Prompt ▸
Up to and including the line with "Task: Tick the", copy the records below exactly from their first line.

Entries supplied ▸
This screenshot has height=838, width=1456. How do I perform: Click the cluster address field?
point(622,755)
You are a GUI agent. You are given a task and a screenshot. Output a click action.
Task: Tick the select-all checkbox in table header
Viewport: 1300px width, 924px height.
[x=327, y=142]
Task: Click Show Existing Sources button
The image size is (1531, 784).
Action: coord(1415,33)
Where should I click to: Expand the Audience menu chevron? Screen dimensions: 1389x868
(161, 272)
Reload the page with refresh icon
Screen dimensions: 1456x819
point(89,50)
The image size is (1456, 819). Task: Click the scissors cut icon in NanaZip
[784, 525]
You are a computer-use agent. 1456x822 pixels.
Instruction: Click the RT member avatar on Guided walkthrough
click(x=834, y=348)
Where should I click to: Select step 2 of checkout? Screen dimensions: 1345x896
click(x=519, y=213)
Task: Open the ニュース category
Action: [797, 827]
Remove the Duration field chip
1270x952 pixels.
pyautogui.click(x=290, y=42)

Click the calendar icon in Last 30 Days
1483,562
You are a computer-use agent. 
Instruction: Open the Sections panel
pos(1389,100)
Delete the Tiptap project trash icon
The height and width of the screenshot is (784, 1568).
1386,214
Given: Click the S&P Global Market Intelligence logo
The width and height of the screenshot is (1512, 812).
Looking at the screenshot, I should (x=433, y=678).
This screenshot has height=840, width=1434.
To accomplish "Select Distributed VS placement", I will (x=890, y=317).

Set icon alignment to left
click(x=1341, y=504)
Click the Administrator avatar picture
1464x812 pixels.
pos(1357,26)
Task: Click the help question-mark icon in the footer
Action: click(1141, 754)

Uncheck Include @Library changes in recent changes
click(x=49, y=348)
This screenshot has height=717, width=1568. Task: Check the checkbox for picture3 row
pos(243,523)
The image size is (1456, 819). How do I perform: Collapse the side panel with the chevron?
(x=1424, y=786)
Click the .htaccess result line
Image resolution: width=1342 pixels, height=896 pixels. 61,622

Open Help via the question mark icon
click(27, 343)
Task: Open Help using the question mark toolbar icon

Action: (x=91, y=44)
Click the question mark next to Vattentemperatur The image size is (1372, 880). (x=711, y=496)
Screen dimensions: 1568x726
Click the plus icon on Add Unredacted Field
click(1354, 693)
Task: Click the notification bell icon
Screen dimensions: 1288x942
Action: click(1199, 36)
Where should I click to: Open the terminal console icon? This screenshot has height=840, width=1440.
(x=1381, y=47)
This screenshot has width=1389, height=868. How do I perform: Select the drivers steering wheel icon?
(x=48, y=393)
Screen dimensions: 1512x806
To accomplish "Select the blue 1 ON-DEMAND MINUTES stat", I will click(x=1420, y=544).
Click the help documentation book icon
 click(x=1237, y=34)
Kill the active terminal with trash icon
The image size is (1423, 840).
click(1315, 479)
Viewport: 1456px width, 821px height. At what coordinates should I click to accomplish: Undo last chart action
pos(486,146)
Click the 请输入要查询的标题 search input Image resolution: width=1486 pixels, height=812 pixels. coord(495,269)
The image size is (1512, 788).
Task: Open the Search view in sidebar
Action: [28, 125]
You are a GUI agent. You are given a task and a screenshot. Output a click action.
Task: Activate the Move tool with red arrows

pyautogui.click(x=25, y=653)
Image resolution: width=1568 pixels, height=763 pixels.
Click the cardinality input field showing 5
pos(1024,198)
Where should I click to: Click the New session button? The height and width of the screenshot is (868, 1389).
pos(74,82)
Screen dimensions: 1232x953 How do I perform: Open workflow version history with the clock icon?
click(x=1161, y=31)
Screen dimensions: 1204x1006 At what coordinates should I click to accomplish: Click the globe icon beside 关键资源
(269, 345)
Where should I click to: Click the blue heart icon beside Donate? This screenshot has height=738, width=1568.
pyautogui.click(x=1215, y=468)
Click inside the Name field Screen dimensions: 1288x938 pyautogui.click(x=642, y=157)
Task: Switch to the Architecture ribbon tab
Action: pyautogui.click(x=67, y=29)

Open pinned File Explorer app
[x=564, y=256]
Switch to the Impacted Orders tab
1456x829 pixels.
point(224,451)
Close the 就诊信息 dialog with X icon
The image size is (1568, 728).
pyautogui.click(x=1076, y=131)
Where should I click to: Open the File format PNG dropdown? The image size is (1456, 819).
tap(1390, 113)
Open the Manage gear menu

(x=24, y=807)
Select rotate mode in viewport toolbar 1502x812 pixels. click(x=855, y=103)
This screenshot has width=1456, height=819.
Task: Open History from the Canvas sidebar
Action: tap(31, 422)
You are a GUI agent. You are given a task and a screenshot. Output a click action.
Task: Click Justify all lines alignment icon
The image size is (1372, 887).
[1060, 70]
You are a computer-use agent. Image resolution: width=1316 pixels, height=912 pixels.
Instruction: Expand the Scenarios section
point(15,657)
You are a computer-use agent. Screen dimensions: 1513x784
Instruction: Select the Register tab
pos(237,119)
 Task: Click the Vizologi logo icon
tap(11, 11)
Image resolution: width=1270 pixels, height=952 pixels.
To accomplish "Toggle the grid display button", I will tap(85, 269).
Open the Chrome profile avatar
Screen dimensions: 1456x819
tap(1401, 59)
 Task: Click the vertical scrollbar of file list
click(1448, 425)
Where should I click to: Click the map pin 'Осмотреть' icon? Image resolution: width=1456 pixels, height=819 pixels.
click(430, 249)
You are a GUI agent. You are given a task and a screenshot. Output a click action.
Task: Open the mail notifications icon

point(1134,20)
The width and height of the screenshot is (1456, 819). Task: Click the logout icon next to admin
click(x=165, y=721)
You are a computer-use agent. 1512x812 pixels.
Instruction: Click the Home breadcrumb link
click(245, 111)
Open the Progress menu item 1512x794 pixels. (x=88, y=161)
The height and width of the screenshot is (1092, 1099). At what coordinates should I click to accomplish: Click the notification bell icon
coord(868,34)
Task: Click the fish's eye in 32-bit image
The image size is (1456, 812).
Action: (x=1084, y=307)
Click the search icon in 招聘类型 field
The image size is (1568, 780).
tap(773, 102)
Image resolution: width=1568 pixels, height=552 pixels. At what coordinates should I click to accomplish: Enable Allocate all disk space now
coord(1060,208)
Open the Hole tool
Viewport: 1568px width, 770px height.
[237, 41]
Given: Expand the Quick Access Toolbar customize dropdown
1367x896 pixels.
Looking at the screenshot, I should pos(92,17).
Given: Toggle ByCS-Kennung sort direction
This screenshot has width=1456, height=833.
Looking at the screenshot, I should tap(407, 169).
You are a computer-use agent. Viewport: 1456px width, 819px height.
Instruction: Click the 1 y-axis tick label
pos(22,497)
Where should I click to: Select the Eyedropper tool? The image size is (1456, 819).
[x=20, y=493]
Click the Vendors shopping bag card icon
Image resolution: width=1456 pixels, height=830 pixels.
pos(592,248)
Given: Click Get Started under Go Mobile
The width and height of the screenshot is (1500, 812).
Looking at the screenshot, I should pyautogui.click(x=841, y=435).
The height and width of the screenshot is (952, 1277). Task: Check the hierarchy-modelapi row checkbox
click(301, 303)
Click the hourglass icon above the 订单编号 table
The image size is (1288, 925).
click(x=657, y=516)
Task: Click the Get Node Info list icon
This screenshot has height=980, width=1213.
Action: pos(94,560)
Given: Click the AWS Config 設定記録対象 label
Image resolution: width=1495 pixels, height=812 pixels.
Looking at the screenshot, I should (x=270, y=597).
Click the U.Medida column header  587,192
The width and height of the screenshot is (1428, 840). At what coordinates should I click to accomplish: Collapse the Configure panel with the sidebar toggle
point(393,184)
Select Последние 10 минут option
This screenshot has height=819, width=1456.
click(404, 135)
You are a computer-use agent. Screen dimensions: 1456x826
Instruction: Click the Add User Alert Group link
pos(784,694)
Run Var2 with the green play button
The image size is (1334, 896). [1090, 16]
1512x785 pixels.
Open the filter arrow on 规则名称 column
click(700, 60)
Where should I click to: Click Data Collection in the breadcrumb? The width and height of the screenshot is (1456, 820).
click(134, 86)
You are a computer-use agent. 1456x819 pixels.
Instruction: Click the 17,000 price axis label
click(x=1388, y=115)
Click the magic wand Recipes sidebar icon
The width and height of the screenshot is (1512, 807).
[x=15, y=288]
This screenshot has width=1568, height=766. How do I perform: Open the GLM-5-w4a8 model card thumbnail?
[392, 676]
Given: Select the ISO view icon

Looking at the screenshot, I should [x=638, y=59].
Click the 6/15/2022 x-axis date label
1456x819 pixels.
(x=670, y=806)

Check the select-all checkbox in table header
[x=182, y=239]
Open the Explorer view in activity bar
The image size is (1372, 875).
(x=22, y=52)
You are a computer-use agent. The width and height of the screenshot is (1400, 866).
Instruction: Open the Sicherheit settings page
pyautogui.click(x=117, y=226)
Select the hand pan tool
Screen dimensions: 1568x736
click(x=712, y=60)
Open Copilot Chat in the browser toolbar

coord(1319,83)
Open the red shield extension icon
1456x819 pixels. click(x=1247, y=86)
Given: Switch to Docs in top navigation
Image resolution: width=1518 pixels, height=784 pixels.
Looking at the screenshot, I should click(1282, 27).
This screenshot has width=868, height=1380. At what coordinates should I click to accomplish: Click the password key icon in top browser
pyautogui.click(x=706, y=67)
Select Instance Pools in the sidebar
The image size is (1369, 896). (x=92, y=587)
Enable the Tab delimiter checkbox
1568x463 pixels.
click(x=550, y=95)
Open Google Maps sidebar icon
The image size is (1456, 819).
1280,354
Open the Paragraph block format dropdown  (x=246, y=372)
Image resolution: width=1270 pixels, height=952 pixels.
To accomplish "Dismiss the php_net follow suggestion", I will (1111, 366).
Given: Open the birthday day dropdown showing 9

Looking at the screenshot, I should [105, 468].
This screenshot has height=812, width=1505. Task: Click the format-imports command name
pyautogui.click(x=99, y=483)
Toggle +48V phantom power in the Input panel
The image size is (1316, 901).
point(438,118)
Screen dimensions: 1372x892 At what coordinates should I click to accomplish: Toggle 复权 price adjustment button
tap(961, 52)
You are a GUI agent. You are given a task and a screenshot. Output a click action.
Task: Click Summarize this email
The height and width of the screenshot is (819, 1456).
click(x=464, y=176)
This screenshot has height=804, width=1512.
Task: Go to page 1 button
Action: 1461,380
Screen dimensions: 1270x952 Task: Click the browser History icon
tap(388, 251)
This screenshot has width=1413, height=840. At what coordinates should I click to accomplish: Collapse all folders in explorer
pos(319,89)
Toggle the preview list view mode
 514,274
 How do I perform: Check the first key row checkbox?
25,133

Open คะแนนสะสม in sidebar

Answer to this task ▸
This screenshot has height=838, width=1456. How do I perform: Click the cluster address field?
point(622,755)
You are a GUI agent. You are given a task and a screenshot. Output a click action.
Task: Tick the select-all checkbox in table header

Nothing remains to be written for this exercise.